In 2019-20, he won the Calder Trophy as NHL rookie of the year, and last season, he was runner-up for the Norris Trophy, which is awarded to the League’s best defenseman.
He’s unsatisfied, yet patient.
“I think for myself I still have a lot to prove,” Makar said. “Really, internally, I don’t think I’ve really done much yet, so it’s just building off that. … Obviously my first three years, it’s been second-round exits from the playoffs with the team. Hopefully we can change that this year, but it just takes time.”
Makar is 22. MacKinnon is still only 26. Most of their teammates are in their 20s, too.
“We’re so young, and it’s a learning curve,” Makar said. “Not every team is going to win in their first three years of being great.”
The Avalanche lost goalie Philipp Grubauer and forwards Pierre-Edouard Bellemare and Brandon Saad to free agency, had forward Joonas Donskoi selected by the Seattle Kraken in the 2021 NHL Expansion Draft, and traded defenseman Ryan Graves to the New Jersey Devils this offseason.

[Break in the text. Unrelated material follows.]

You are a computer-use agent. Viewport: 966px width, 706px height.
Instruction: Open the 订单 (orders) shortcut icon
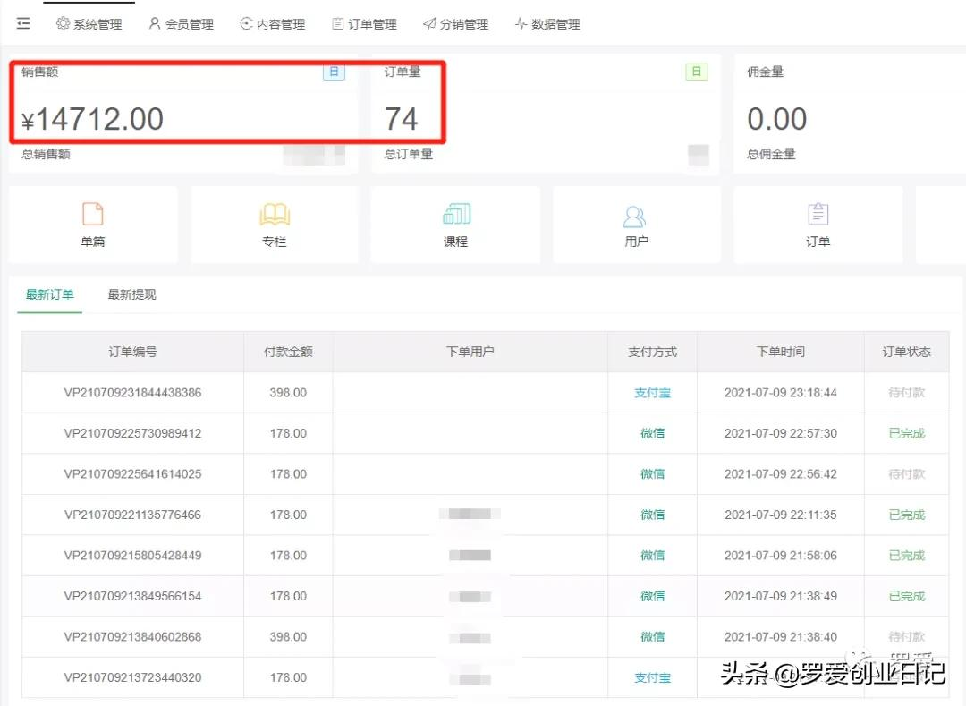(x=818, y=224)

But they added goalie Darcy Kuemper, defenseman Ryan Murray, and forwards Darren Helm and Mikhail Maltsev. They have young players with potential, including defenseman Bowen Byram and forward Alex Newhook, who are each 20. They have the same core.
“We’re still as good as we were last year, if not better,” MacKinnon said. “We’re hungry.”
Makar said: “We knew last year we had the team to do it, and we know this year we’re going to have the same thing. That’ll be the expectation, and expectations shouldn’t add any pressure whatsoever. For us as a team, we know that that’s our goal, and expectations aside, we don’t expect anything less from ourselves.”
MacKinnon pointed to the Washington Capitals, who didn’t advance past the second round for 18 seasons before winning the Cup in 2018, and the Tampa Bay Lightning, who were swept in the first round as the Presidents’ Trophy winners in 2019 before winning the Cup in 2020 and 2021.
“You don’t have to change a lot,” MacKinnon said. “I think you just have to keep fine-tuning it when you’re close, in my opinion. I mean, hopefully that’s what it takes, because that’s what I think. I think we have the pieces to win. Historically, if you look at teams that win, I think we’re similar. We’re a really good team. We just have to get it done.”